Bastaria que os municípios brasileiros cumprissem seu papel e monitorassem o cumprimento da função social das propriedades urbanas
Em 2018, mais de 85% dos brasileiros vivem em cidades, mas o problema da moradia de interesse social só se agravou. Milhões de famílias vivem de maneira "irregular", sem segurança da posse, sem acesso à infraestrutura, aos serviços públicos e convivendo com ameaças de despejo. É de se destacar que as pessoas não ocupam áreas de risco, ambientalmente frágeis ou prédios em ruínas por opção ou má-fé: o fazem em estado de necessidade, já que nem o mercado imobiliário nem o poder público oferecem alternativas de acesso regular a terra com preços compatíveis com a baixa renda das famílias.
A Constituição Federal contemplou o direito à moradia como um direito social e estabeleceu ser competência comum da União, dos Estados e dos municípios "promover programas de construção de moradias e a melhoria das condições habitacionais e de saneamento básico". É evidente a omissão do Estado em atender a tal comando legal, já que nenhum dos entes da federação desenvolve políticas adequadas para solucionar o problema. A ocupação de prédios abandonados por famílias sem teto é resultado desse indesculpável descaso. Culpabilizar as vítimas do não atendimento de um direito fundamental pela própria tragédia é desconhecer que as competências são irrenunciáveis e, portanto, geram responsabilidades.

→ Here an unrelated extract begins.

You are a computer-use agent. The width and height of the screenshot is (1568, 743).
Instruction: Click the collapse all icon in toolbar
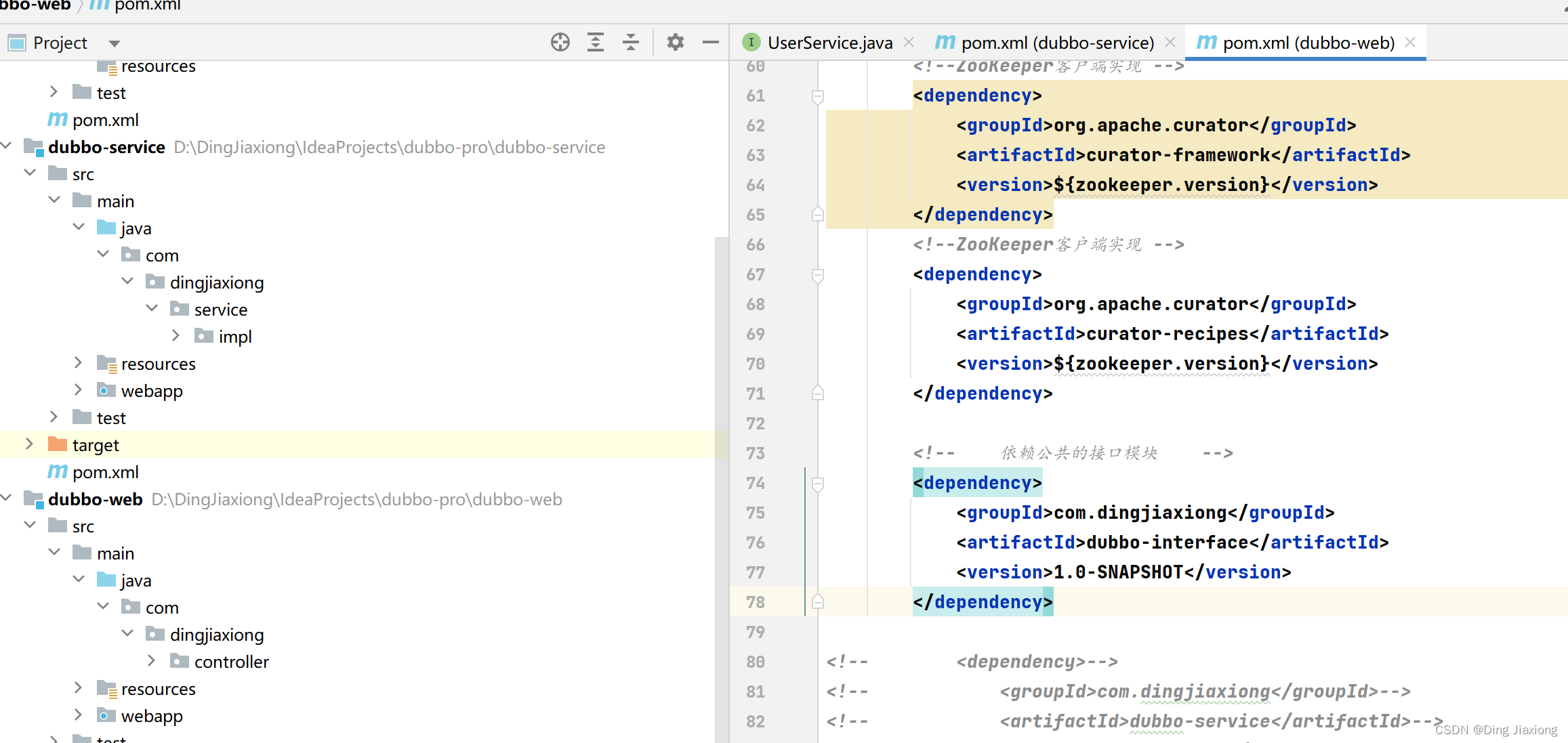(x=633, y=42)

Nesta conjuntura de emergência social urbana, é preciso retomar as políticas de regularização fundiária de áreas ocupadas para fins de moradia. Tal política deve envolver titulação, urbanização e garantia de participação popular. Ainda, é necessário desenvolver programas para prevenir a produção irregular de cidades através da oferta de lotes urbanizados e com preços compatíveis com a baixa renda. Finalmente, é preciso lembrar que, em 2015, a Fundação João Pinheiro (MG) estimou o déficit habitacional brasileiro em 6,355 milhões de domicílios, ao passo que a PNAD (IBGE) localizou 7,906 milhões de imóveis vagos no Brasil, 80,3% em áreas urbanas. O contraste do déficit habitacional versus domicílios vagos demonstra que bastaria que os municípios brasileiros cumprissem seu papel e monitorassem o cumprimento da função social das propriedades urbanas, combatendo a retenção especulativa, para que um número maior de imóveis estivesse disponível para fins de moradia nas grandes cidades.